Is it illegal to bowfish for ling in the gulf


----------



## 007

rtoler said:


> Is it illegal to bowfish for ling in the gulf


If you do, be sure to video tape it so we can send it in to America's funniest home videos.


----------



## michaelbaranowski

Yes, it is within State waters (9 miles). I can't find anything that make it legal or illegal in federal waters.


----------



## rtoler

Thanks, I will tell you how it turns out.......


----------



## ATE_UP_FISHERMAN

Legal only if the bow is underwater too.

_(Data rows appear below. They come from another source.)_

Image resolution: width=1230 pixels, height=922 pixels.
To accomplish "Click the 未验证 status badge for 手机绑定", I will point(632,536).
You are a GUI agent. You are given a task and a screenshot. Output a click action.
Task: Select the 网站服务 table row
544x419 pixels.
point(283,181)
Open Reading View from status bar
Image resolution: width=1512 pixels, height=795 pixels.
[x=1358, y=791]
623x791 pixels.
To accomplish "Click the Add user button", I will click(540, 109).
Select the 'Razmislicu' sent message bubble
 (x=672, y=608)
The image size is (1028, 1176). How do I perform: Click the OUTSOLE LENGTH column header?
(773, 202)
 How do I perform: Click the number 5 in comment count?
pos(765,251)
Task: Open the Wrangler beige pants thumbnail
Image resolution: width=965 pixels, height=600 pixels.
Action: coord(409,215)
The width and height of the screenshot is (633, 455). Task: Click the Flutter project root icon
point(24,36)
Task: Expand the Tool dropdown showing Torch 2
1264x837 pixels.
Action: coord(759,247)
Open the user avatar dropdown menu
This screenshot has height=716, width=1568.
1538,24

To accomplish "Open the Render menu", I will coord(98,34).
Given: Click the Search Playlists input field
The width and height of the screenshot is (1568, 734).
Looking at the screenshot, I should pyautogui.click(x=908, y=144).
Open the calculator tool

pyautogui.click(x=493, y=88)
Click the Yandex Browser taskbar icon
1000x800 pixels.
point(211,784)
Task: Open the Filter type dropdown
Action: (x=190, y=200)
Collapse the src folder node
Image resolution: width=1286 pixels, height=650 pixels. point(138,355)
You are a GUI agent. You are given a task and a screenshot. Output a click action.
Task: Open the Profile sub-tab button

LOL


----------



## Chase This!

ling + bow = baked ling for dinner (yum)


----------



## rtoler

You hit it on the head ChaseThis! It is one of my favorite fish to eat.


----------



## Fishin' Soldier

You can bowfish them outside of 9 miles. Inside of state water only non game fish. Chum up some nice ling and have fun. I have shot some nice sheepshead off the legs of the bobhall pier. That will be fun. Make sure you have a detachable float that is pretty large. He will be smoking some line when you shoot him.


----------



## bostonwhaler

try to get away from a rig...bouy ling would be easier...and dodo's are real easy


----------



## callsignsleepy

ling + bow = most hilarious video ever...lol 

but good luck...really. make sure it's dead before bringing it into the boat....or you might end up with a broken steering cable or fuel line. lol


----------



## johnmyjohn

What happens when you catch a limit of snapper in state waters and you go into federal waters with them in your ice chest when the snapper season is closed and you get checked? What will happen when the warden in state waters asks you what is that hole in the side of the ling? Be careful on your answer or know that you cann't drag fish across waters where they're not legal on both sides. The law is perfectly clear " You are guilty til you prove yourself inoccent"


----------



## Slime Time

The hunting show Relentless pursuit did a show on Bowfishing offshore(South Texas) that I seen on the outdoor channel a few months back. The shot everything that came to the boat. SO im guessing its legal in some aspect?


----------



## Bill Fisher

in Texas, *Ling + Bow = illegal*

*(non-game fish only)*


----------



## gunrunnerbob

better check out with federal laws they told me all you could do was spearfish no bows ... you dont want fine for federal waters. i bought speargun and snorkel and its a blast just attach shaft to 4/0 penn and 100 lb test and let guy in boat reel in


----------



## FISHROADIE

You might not even have to put them in oil, if they dont get that oil well capped.


----------